Rasmus Paludan, the leader of the Danish political party Stram Kurs (Hard Line), is the first person to go on trial in Sweden in relation to Qur’an burnings.
He refused to attend Malmö district court as proceedings began on Monday, saying his life would be in danger if he went to the southern Swedish city. Instead, he appeared by video link from an undisclosed location in Sweden.
Paludan, 42, is charged with two counts of incitement against an ethnic group and one count of insult in relation to gatherings held in Sweden in 2022.

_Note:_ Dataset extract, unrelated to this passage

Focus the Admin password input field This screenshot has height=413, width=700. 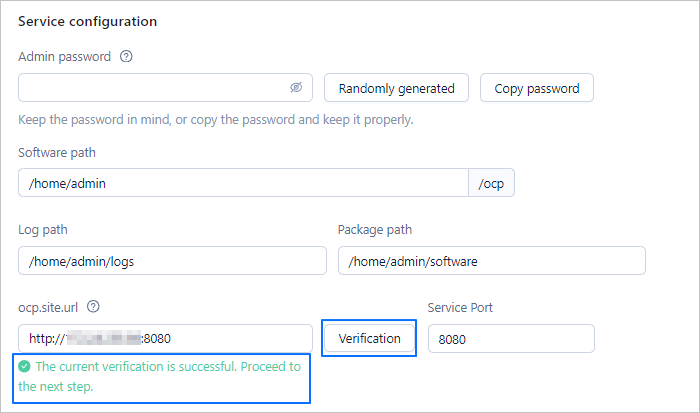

In April of that year, Paludan held a public meeting that was followed by riots in Swedish cities including Malmö, Landskrona, Linköping and Örebro during the Easter weekend. At the meeting he made several statements that the prosecutor alleges were incitement against an ethnic group.
At another meeting, in September 2022, Paludan is accused of racially motivated verbal attacks on “Arabs and Africans”. For this he is charged with insult, a crime that under Swedish law is punishable by a fine or imprisonment for up to six months. Paludan denies all the charges.
Taking the stand remotely, Paludan said: “I am a critic of Islam and criticise Islam. Not Muslims.” He added: “I want to criticise ideas not people.”
In the summer of 2023 a string of Qur’an burning protests in Sweden, including outside parliament, prompted domestic debate over Sweden’s exceptionally liberal freedom of expression laws. It also led to a diplomatic row between Sweden and Muslim countries.
Paludan’s burning of the Qur’an outside the Turkish embassy in Stockholm in January 2023 is widely thought to have slowed Sweden’s passage to Nato membership.
Vilhelm Persson, a law professor at Lund University, said Paludan’s trial had “a fundamental significance” in that it was the first case to be tried in connection to burning of the Qur’an. But he said the fact that the trial was being heard in a district court meant it had limitations. In order for it to set legal precedent, it would need to be heard in the Swedish supreme court.
The prosecutor’s office said on Monday: “Today, October 14, the main hearing starts in Malmö district court in the case where a 42-year-old man has been charged with two counts of incitement against an ethnic group and an insult. The events took place in April and September 2022 in Malmö.”
The senior prosecutor Adrien Combier-Hogg said in August: “My assessment is that there are sufficient reasons to bring charges and now the district court will hear the case.”